Injectively, deterministically maps arbitrary objects to hashable, immutable values

Quickstart

If you don’t have pip installed, see the pip install guide.

$ pip install charmonium.freeze

For a related project, charmonium.cache, I needed a function that deterministically, injectively maps objects to hashable objects.

  • “Injectively” means freeze(a) == freeze(b) implies a == b (with the precondition that a and b are of the same type).

  • “Deterministically” means it should return the same value across subsequent process invocations (with the same interpreter major and minor version), unlike Python’s hash function, which is not deterministic between processes.

  • “Hashable” means one can call hash(...) on it. All hashable values are immutable.

Have you ever felt like you wanted to “freeze” a list of arbitrary data into a hashable value? Now you can.

>>> obj = [1, 2, 3, {4, 5, 6}, object()]
>>> hash(obj)
Traceback (most recent call last):
  File "<stdin>", line 1, in <module>
TypeError: unhashable type: 'list'
>>> from charmonium.freeze import freeze
>>> freeze(obj)
9561766455304166758

Configuration

By changing the configuration, we can see the exact data that gets hashed.

We can change the configuration in a few ways:

  • Object-oriented (preferred)

    >>> from charmonium.freeze import Config
    >>> freeze(obj, Config(use_hash=False))
    (1, 2, 3, frozenset({4, 5, 6}), ((('builtins', 'object'),), b'copyreg.__newobj__'))
    
  • Global variable, but in this case, we must also clear the cache when we mutate the config.

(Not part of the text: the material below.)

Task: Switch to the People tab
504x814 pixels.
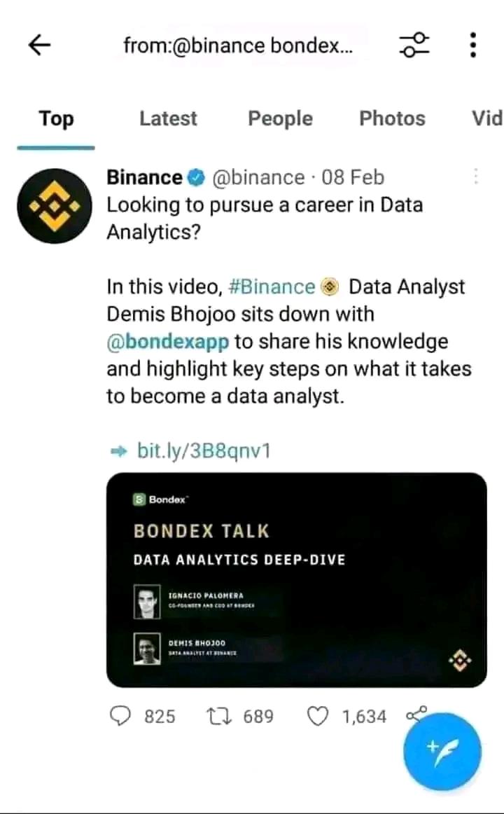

    >>> from charmonium.freeze import global_config
    >>> global_config.use_hash = False
    >>> global_config.memo.clear()
    >>> freeze(obj)
    (1, 2, 3, frozenset({4, 5, 6}), ((('builtins', 'object'),), b'copyreg.__newobj__'))
    

use_hash=True will be faster and produce less data, but I will demonstrate it with use_hash=False so you can see what data gets included in the state.

See the source code charmonium/freeze/config.py for other configuration options.

Freezing Functions

freeze on functions returns their bytecode, constants, and closure-vars. The remarkable thing is that this is true across subsequent invocations of the same process. If the user edits the script and changes the function, then it’s freeze will change too. This tells you if it is safe to use the cached value of the function.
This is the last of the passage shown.